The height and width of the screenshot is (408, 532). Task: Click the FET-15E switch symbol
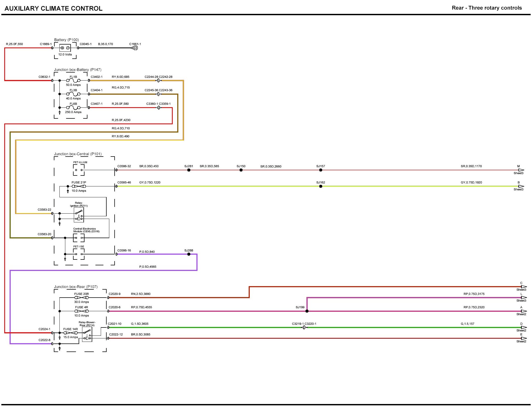point(79,254)
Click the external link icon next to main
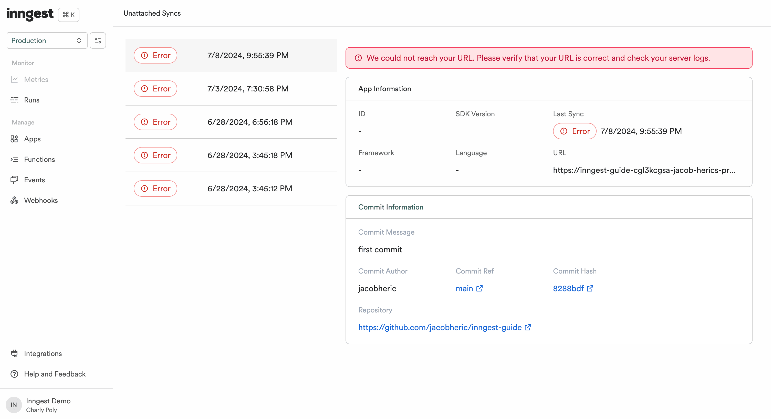This screenshot has width=771, height=419. coord(479,288)
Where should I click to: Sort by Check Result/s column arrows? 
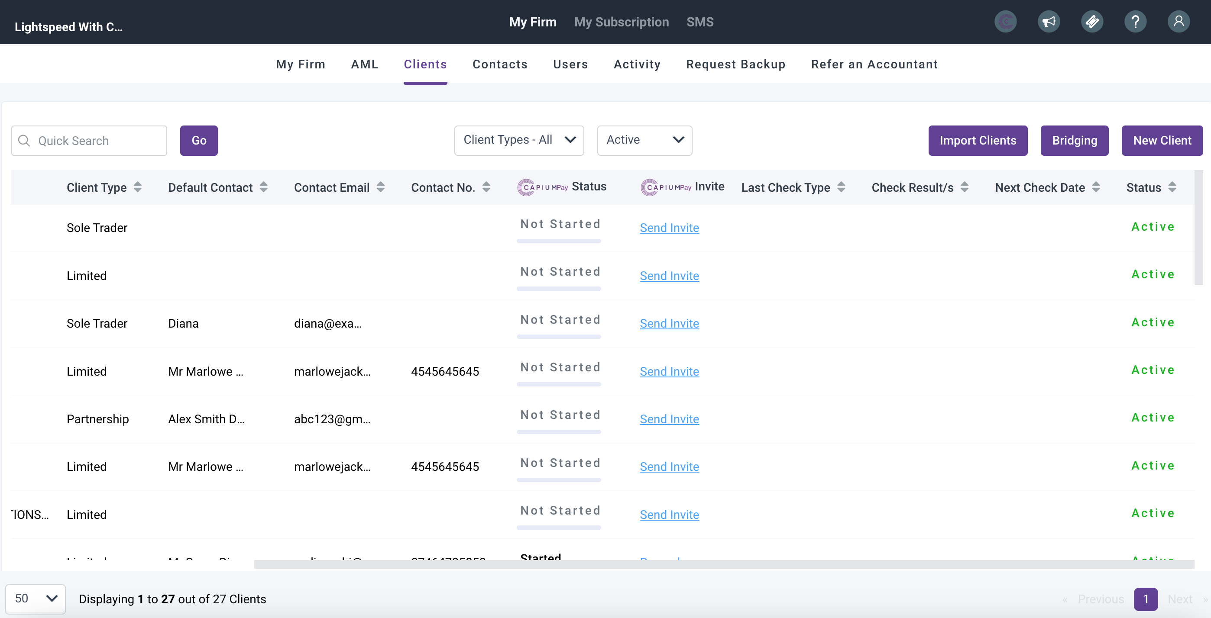[964, 187]
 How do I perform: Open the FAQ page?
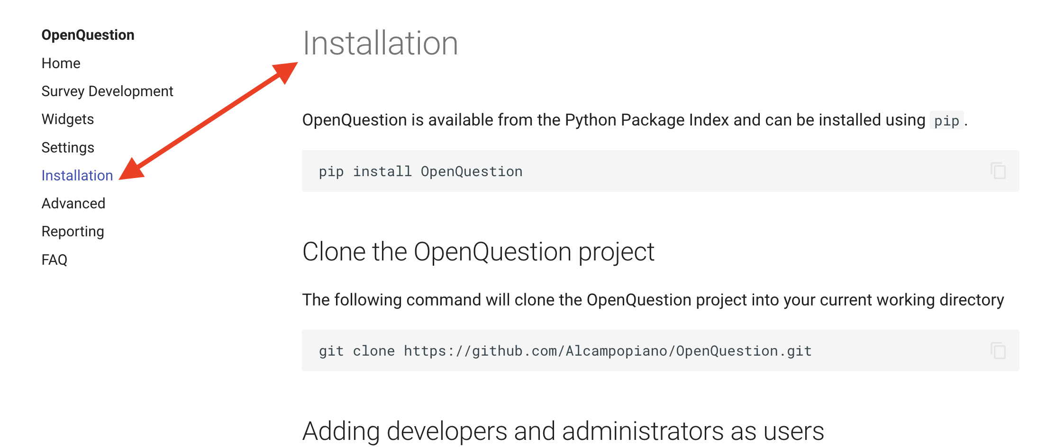(x=54, y=259)
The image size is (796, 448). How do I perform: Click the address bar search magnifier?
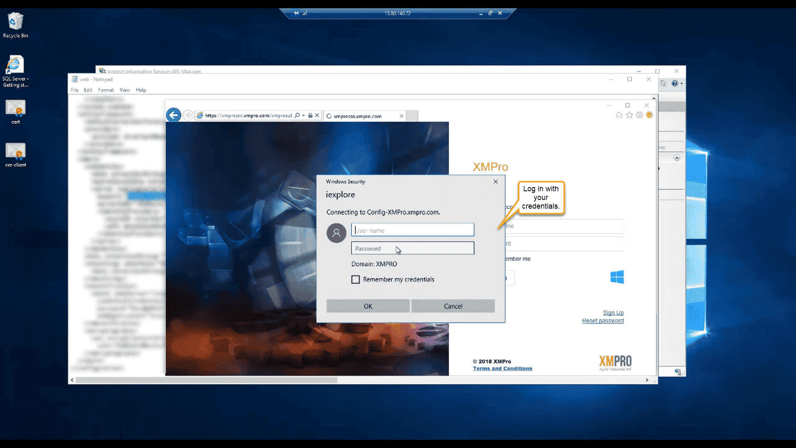pyautogui.click(x=297, y=115)
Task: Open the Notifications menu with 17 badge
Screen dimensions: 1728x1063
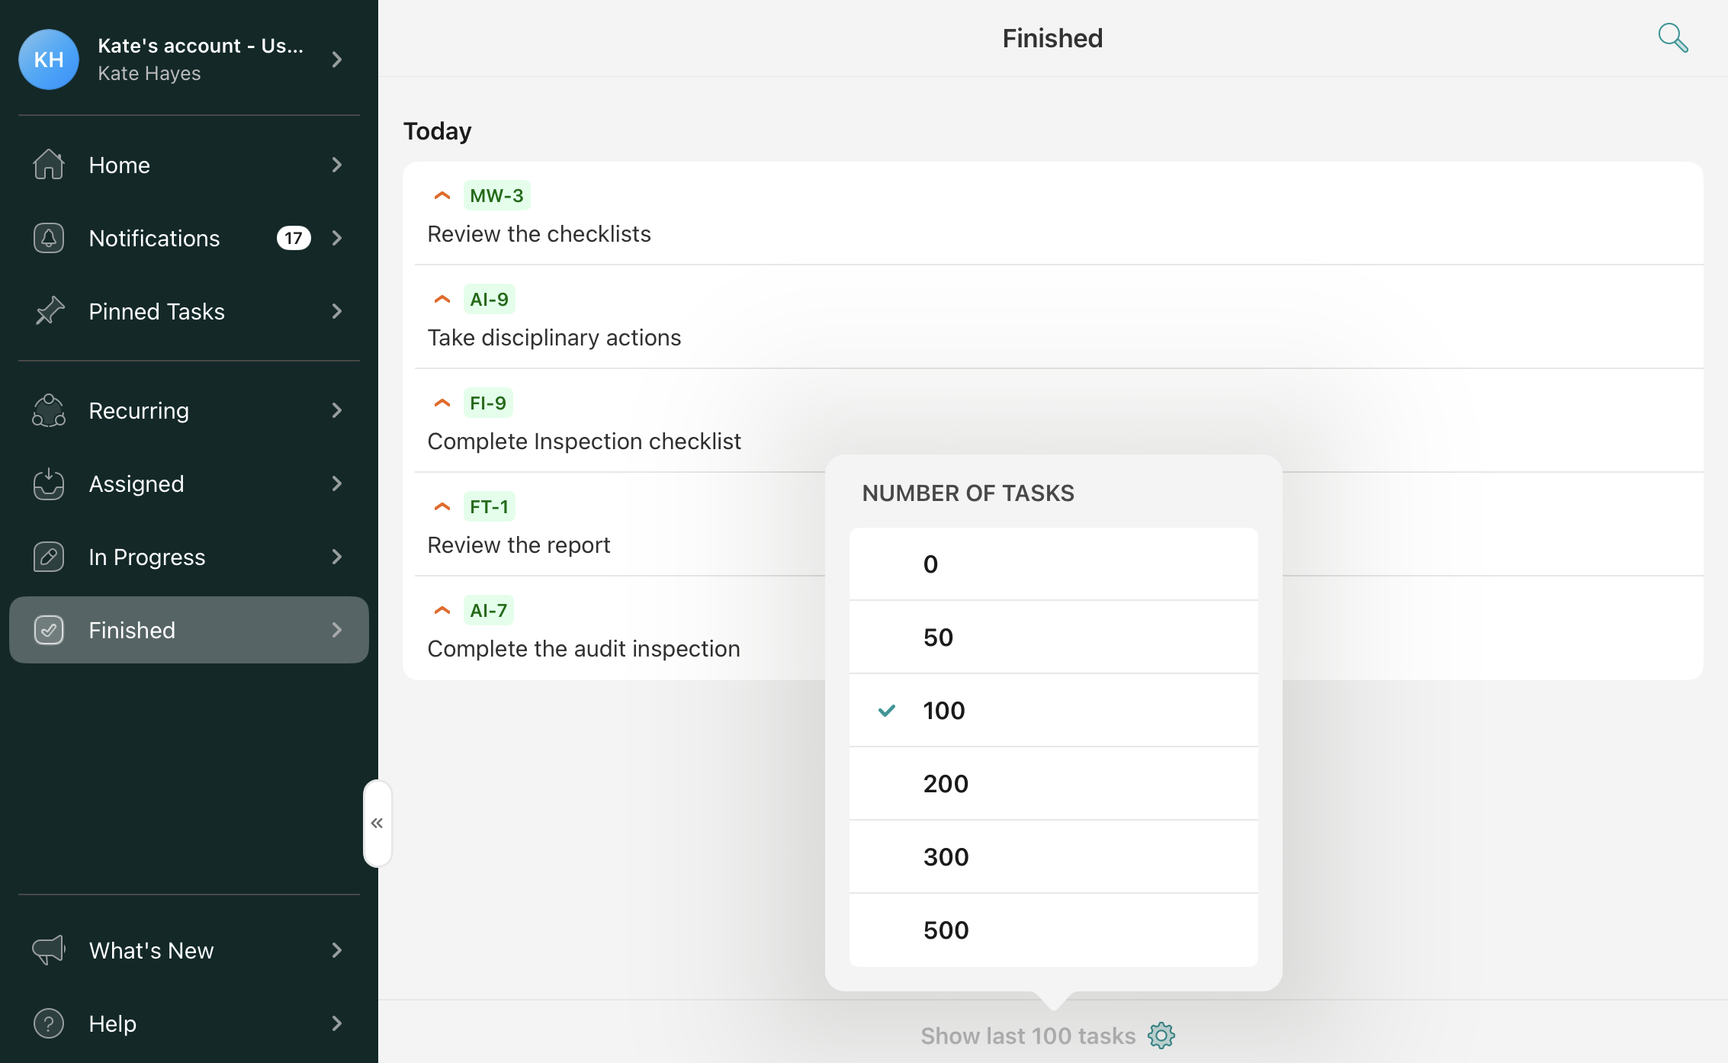Action: click(188, 238)
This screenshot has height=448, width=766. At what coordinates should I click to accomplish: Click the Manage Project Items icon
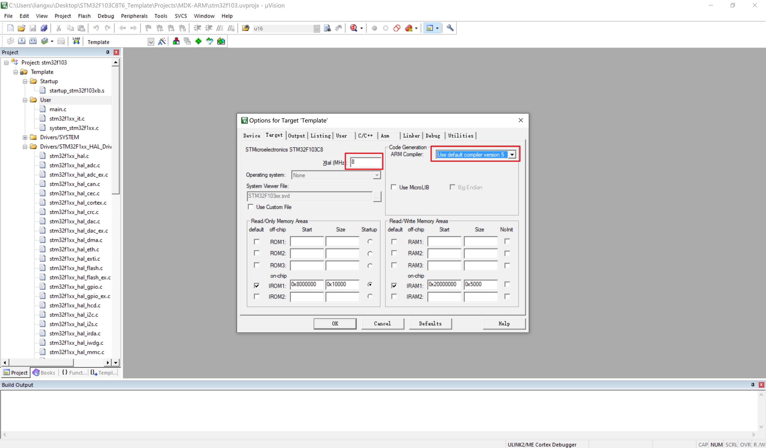click(x=176, y=41)
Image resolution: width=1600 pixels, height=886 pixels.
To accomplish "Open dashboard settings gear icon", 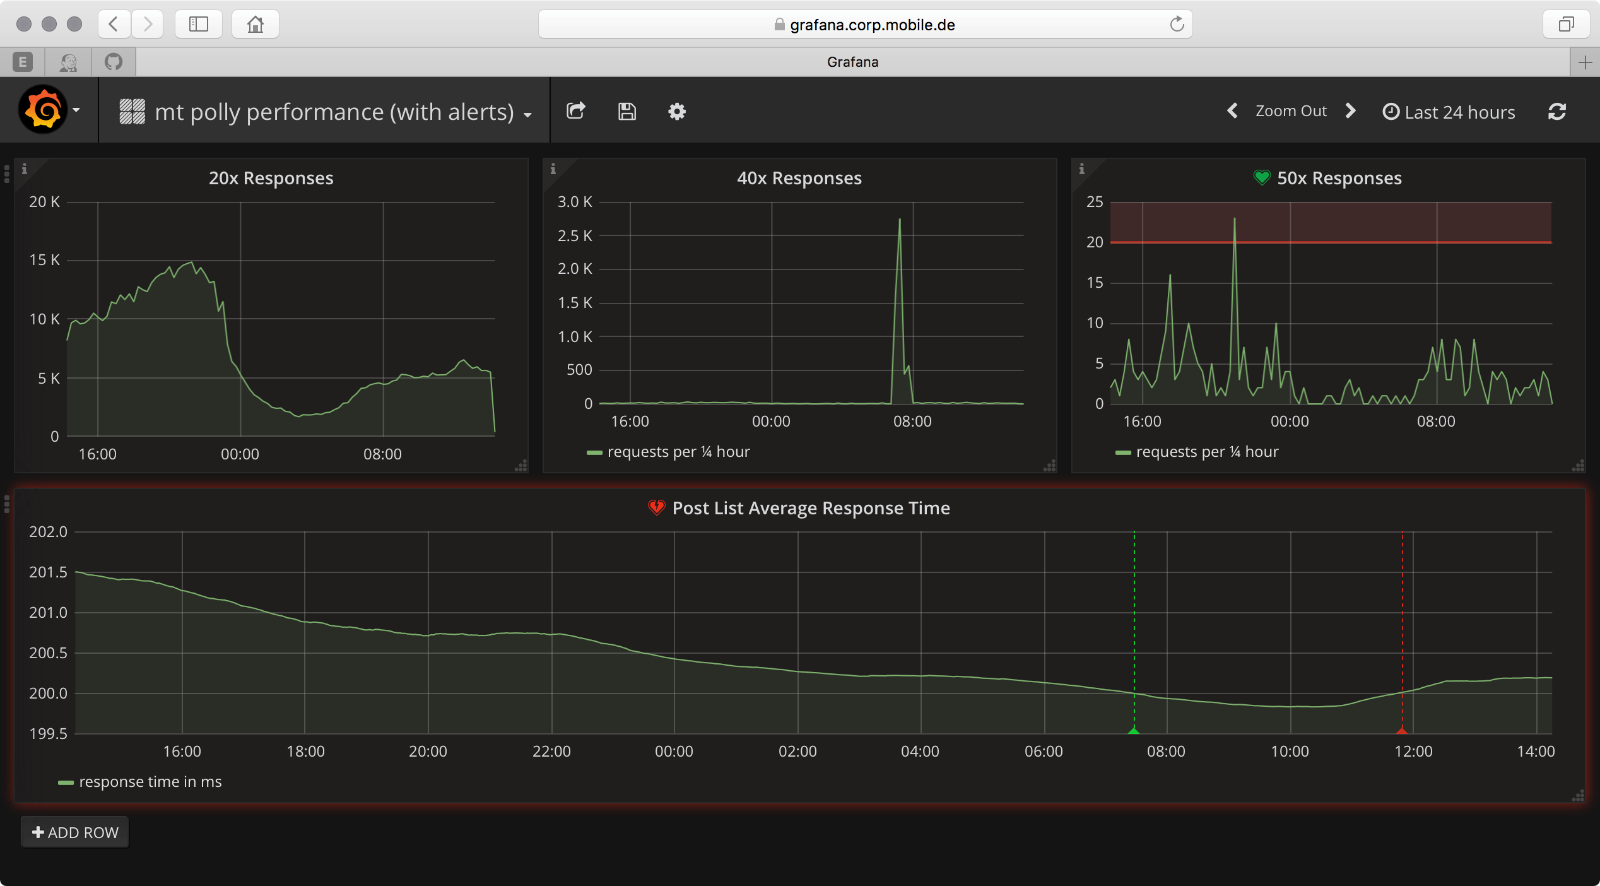I will pyautogui.click(x=677, y=112).
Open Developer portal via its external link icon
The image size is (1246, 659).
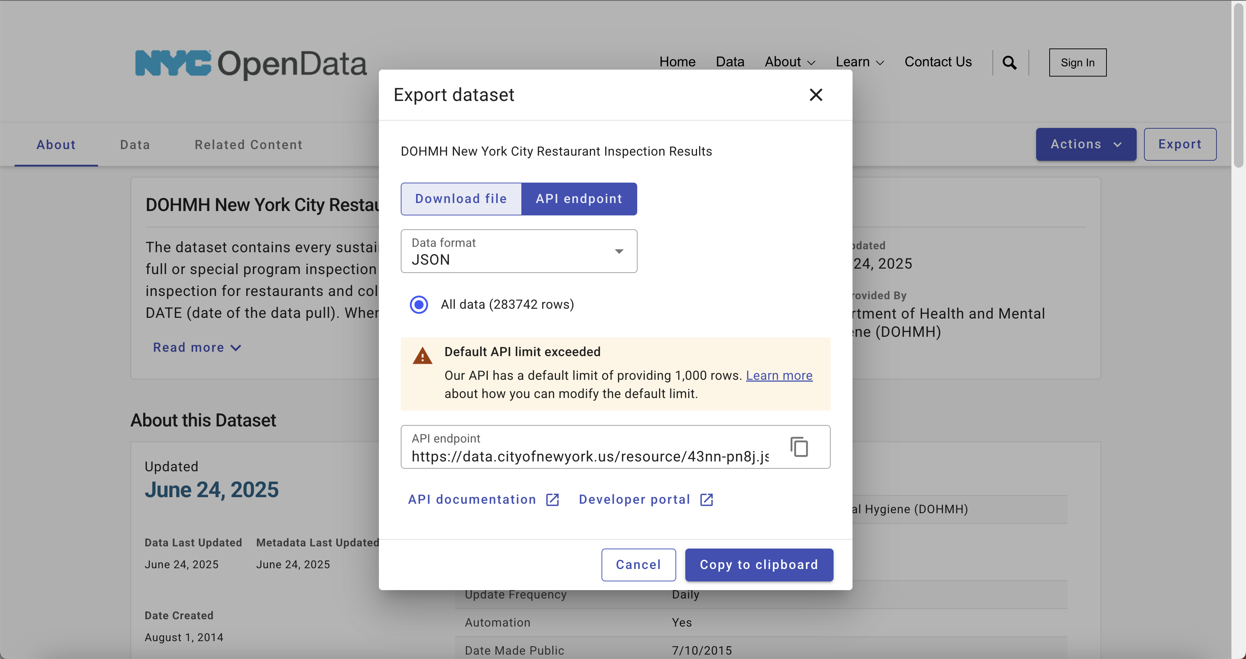point(706,499)

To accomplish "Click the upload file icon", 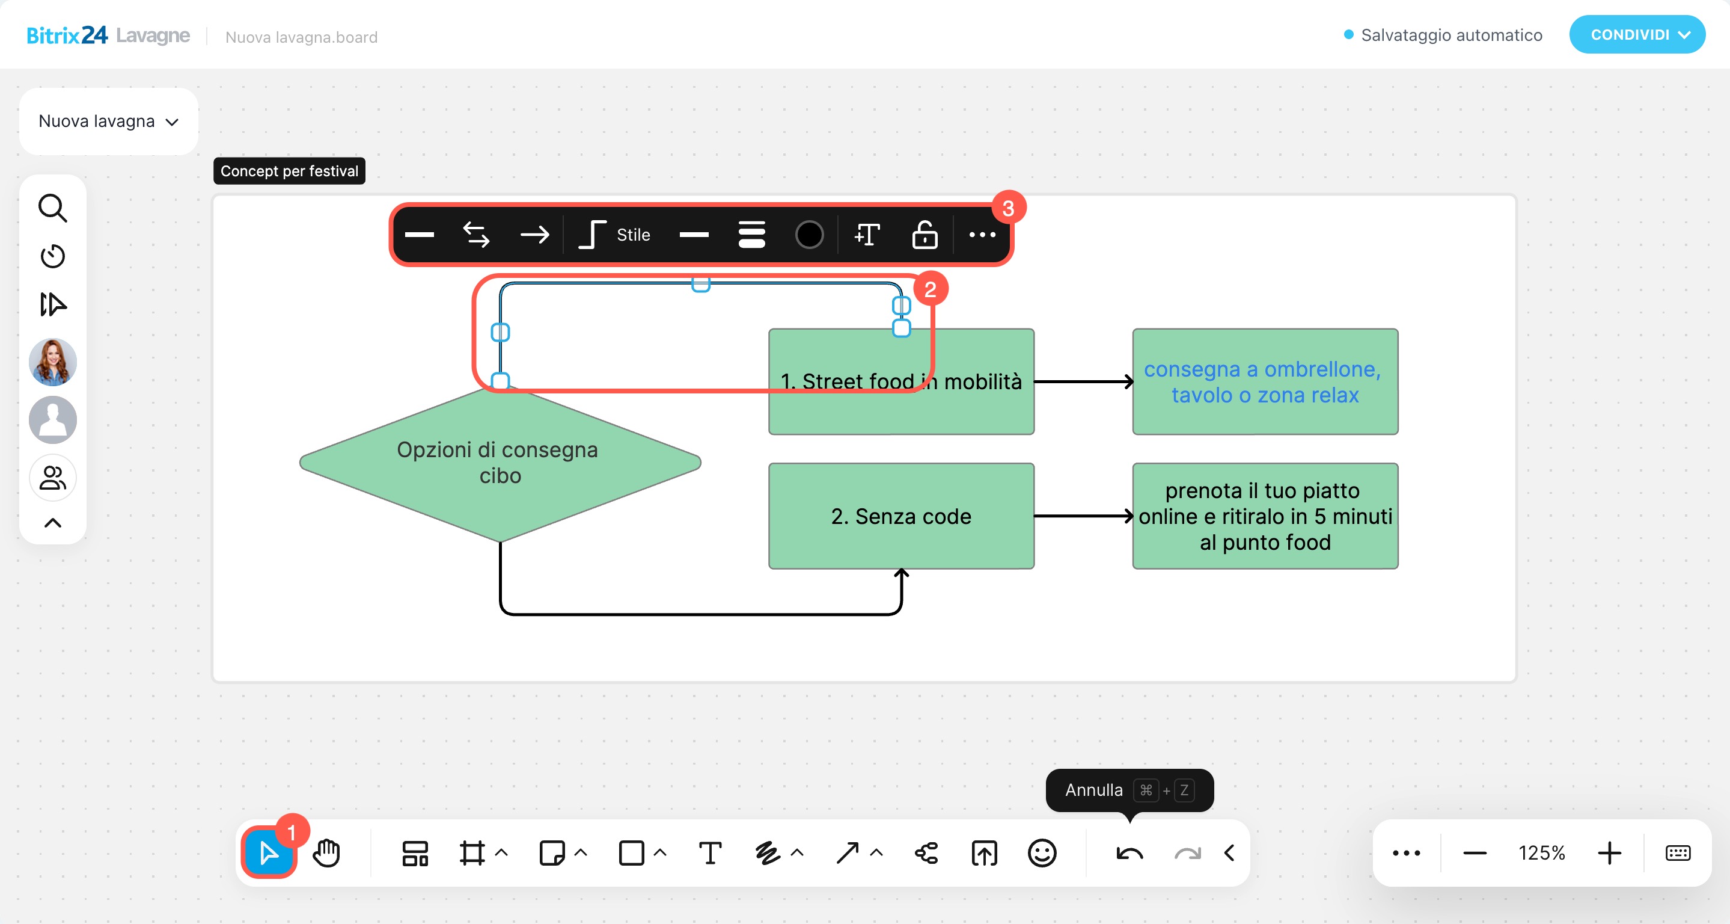I will pos(984,853).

+ + + + + + +

§ **Task goal**
Write out again exactly the lines above from the one with "Where should I" through the one with "Task: Open the", adding no other lines and no pictures.

§ **Response**
Where should I click to: Sort by Check Result/s column arrows? 
[964, 187]
 How do I perform: Open the FAQ page?
(x=54, y=259)
The image size is (796, 448). How do I perform: Click the address bar search magnifier?
pyautogui.click(x=297, y=115)
Task: Open the Notifications menu with 17 badge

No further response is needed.